Optics property analysis and a novel bandwidth control scheme for a terawatt FEL

Free Electron Laser (FEL) is a powerful source that generates high brightness radiation for scientific research. To facilitate single molecule imaging, higher brightness FEL is needed. One way to enhance brightness is to increase total photon number by tapering the undulator after saturation. Energy extraction efficiency can be further improved by a narrow bandwidth seed. This study develops a method to characterize radiation property in FEL and investigate a new scheme to generate narrow bandwidth seed for tapered FEL.;Mode decomposition method is applied to analyze transverse mode content in FEL radiation. Transverse electric field distribution is decomposed into a complete orthonormal modes by numerical integration.
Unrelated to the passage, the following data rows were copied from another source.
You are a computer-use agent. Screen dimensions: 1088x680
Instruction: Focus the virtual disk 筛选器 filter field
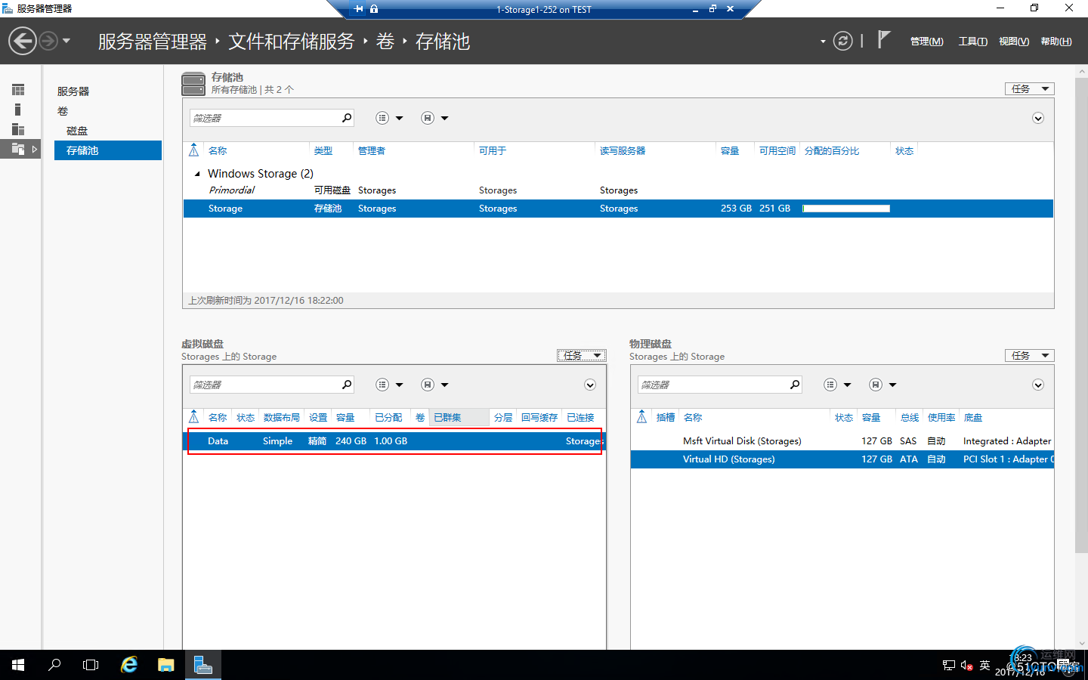(x=264, y=385)
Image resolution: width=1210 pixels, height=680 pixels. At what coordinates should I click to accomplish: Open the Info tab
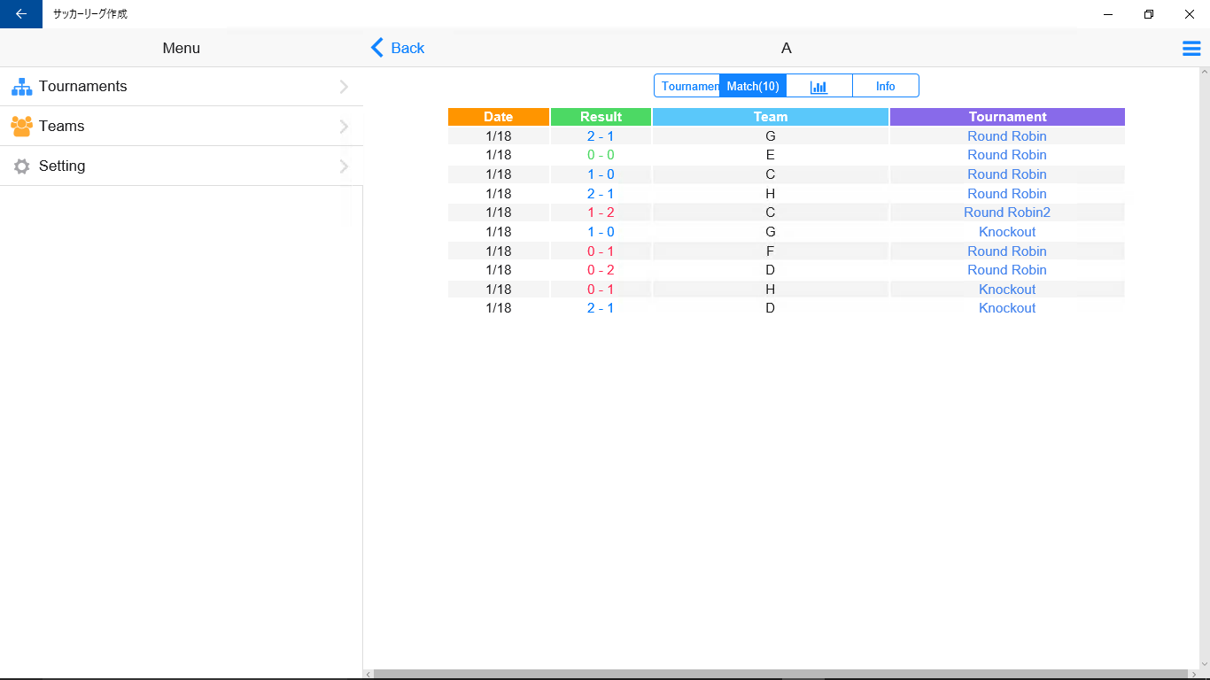886,86
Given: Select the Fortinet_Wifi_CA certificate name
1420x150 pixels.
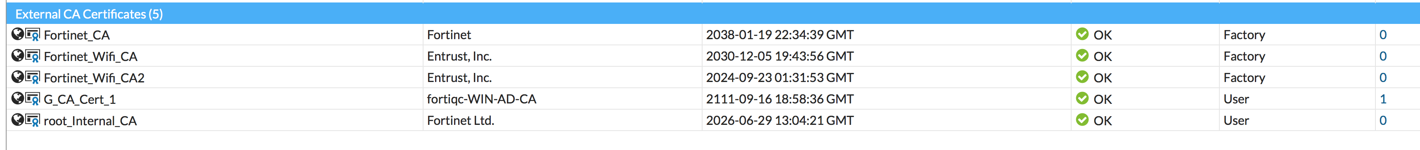Looking at the screenshot, I should tap(90, 57).
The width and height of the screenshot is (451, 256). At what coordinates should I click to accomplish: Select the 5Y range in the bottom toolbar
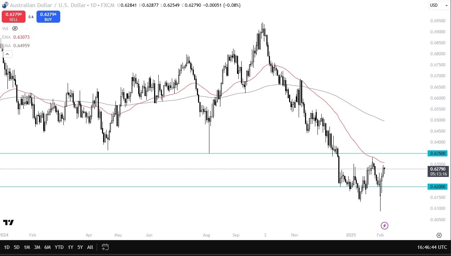[80, 247]
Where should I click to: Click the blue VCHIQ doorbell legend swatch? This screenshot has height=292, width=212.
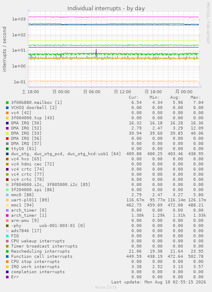coord(7,108)
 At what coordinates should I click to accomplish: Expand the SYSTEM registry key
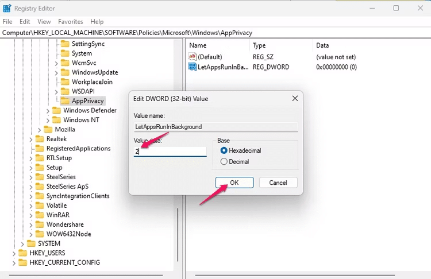(x=22, y=243)
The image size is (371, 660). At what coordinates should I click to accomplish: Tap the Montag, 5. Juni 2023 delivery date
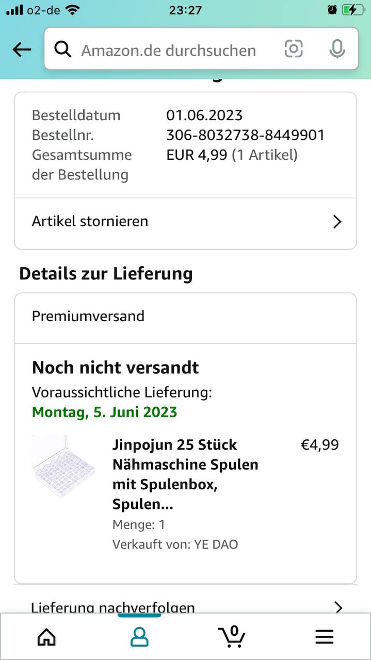[x=104, y=412]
Laguerre Gaussian and Hermite Gaussian modes are used in this study. With this decomposition method, mode contents are analyzed along the undulator from linear regime to post saturation regime. Optics properties such as spot size and source location are obtained in different regime. A 'line source' model is also investigated and compared with the decomposition result in post saturation regime. Using this mode decomposition method and Genesis 1.3, eigenmodes are found in an FEL system.;The Improved Self-Amplified Spontaneous Radiation (iSASE) is a novel method to improve temporal coherence in a SASE FEL. Phase shifters (chicane) are used to provide additional relative slippage between the radiation field and electron bunch. Bandwidth reduction mechanism of iSASE is studied. It is demonstrated that the phase slippage is equivalent to a modulation function to FEL SASE power spectrum. Correlation function is introduced to describe the similarity between the shifted field and new grown field. We investigate several different iSASE configurations and their tolerance to the phase shifter error.